A mapping $f:X\to Y$ between metric spaces $(X,d_X)$ and $(Y,d_Y)$ is called an isometry if it preserves distances, i.e.
$$d_Y(f(a), f(b))=d_X(a,b)\text{ }\forall\text{ } a,b\in X$$

My question is:
Is an isometry necessarily surjective? If yes, how can we prove it? If no, is there any counterexample?

My guess is yes. To show that a function is surjective we need to show for all $y\in Y$, there exist some $x\in X$ such that $y=f(x)$.
Let’s suppose $f$ is not surjective, then there exist some $y_1\in Y$ such that for all $x\in X$, $y_1\neq f(x)$. Then $d_Y(y, y_1)$ is well defined but $d_X(x, x_1)$ is not defined because there is no $x_1$ such that $f(x_1)=y_1$. Hence $f$ is not an isometry, a contradiction. Therefore $f$ must be surjective.

I am not sure whether my argument is correct. I would really appreciate any help that shows whether it must be surjective or not and suggestion to improve my proof or counterexample.

Thanks very much!

#### Solutions Collecting From Web of "Is an isometry necessarily surjective?"
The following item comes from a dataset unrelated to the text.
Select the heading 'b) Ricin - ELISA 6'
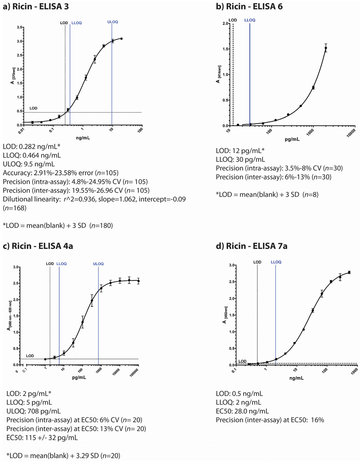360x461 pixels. click(x=249, y=6)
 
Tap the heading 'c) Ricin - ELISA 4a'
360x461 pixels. click(x=38, y=246)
In mathematics, an isometry is a distance-preserving injective map between metric spaces.
(Ref: https://en.wikipedia.org/wiki/Isometry)

Now the argument that you are giving is flawed because $d_X(x, x_1)$ is well defined the moment you gave the metric $d_X(,)$.
The isometry respects the metrics in $X$ and $Y$ through the relation $$d_Y(f(a), f(b))=d_X(a,b)\text{ }\forall\text{ } a,b\in X$$ and it does not define the metric $d_Y(,)$.

Consider the following linear map on the Hilbert space $l^2(\mathbb{N})$. Define $T : l^2 \to l^2$ by
$T((x_1,x_2,….)) = (0,x_1,x_2,…)$.

Clearly $T$ is an isometry, but not onto.